Traurig genug. Gut 40 Jahre später, am wohl wiederum nur vorläufigen Höhepunkt des globalen Clusterfucks, in den uns (und damit meine ich mal ganz grob: die Erde und alle ihre Bewohner/innen, die den Odem des Lebens in sich haben) der damals Anfang der 80er zum Siegeszug ansetzende Neoliberalismus (Stichwort „Politikwechsel“) hineingeritten und -gepeitscht hat, sieht’s mit „Weltfrieden“ auf „Swasticar“ ein Stück komplexer aus. Oder nur orwellianischer?

„Für Friede, Freude, Eierkuchen“ oder wie?

Allein das Maß an Stumpfheit resp. Zynismus, das es wohl braucht, um in diesen Zeiten weltweiter blutiger Konflikte, erodierender Bündnisse, fragmentierender Gesellschaften, der Gaza-Katastrophe und eines monströsen Angriffskriegs in Europa überhaupt mit diesem Märchenwort aus dem ideellen Wolkenkuckucksheim hausieren zu gehen, ist ja schon blanker Hohn. „Für Friede, Freude, Eierkuchen“ oder wie? Nicht umsonst wurde es zuletzt eigentlich nur noch ironisch bemüht („Saufen für den Weltfrieden“ etc.), und spätestens seit dem russischen Überfall auf die Ukraine haben die Rechten, die Schwurbler und Putinfreunde von Wagenknecht bis Trump den „Frieden“ gekapert und zum vergifteten Kampfbegriff pervertiert.

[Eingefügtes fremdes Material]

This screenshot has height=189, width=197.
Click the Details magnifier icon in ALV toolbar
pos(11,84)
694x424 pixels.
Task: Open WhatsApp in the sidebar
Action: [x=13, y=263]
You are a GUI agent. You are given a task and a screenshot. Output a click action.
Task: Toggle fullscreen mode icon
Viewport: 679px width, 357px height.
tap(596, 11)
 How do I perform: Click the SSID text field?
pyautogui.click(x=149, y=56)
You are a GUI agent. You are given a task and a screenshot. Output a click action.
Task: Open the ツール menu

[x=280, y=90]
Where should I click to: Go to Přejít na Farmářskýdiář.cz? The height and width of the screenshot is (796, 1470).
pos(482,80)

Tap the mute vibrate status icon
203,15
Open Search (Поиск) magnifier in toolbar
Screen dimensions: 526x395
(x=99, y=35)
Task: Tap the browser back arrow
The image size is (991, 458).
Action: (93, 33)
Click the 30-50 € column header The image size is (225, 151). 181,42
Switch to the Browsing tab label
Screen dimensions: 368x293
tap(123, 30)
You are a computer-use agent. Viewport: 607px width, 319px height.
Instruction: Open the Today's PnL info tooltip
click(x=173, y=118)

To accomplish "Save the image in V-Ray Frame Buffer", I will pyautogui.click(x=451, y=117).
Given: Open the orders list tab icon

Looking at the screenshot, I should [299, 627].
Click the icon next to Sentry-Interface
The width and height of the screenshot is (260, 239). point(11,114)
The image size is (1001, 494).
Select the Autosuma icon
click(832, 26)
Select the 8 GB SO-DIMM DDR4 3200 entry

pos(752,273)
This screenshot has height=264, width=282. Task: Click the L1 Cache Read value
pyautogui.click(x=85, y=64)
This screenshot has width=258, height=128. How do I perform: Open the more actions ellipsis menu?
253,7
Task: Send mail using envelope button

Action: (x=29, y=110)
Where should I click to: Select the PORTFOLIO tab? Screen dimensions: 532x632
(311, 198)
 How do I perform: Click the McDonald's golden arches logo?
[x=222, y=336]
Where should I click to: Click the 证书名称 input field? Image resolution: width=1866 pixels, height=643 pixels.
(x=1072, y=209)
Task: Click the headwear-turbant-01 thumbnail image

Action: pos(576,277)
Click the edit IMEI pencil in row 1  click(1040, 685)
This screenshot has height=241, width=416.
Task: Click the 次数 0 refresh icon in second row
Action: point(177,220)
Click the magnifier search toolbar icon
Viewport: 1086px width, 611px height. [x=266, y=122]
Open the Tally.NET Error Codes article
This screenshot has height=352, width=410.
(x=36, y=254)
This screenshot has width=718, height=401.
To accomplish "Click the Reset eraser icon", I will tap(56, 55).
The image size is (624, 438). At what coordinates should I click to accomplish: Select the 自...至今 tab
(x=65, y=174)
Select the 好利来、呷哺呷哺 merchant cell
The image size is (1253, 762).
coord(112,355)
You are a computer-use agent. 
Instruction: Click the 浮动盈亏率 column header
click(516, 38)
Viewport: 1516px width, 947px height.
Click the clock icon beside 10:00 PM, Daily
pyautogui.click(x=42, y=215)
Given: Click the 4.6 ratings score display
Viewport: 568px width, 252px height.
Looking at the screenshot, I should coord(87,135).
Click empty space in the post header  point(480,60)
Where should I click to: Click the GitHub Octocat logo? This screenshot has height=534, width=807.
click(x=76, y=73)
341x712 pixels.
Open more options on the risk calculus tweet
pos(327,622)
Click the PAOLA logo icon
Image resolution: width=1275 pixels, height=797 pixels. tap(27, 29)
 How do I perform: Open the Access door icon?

Und dann klebt er da, der Weltfrieden, als blöder, leerer Slogan auf dem Arsch einer Hipster-Wohlstandskarre aus der Fabrik ausgerechnet jener Ausgeburt all der niederen Regungen und Eigenschaften, die zu allen Zeiten jedwedem Frieden entgegenstanden – Dummheit, Borniertheit, Hybris, Gier, Fanatismus, Empathielosigkeit, um nur ein paar der nicht allzu justiziablen zu nennen. Jenes grotesken Menschen, der jetzt als hitlergrüßender, ketaminfressender Vollstrecker einer bizarr entmenschten US-Regierung dabei ist, die ohnehin heißlaufende Welt endgültig in Brand zu setzen … Puh. Äh. Sorry, ich weiß: Musikkolumne.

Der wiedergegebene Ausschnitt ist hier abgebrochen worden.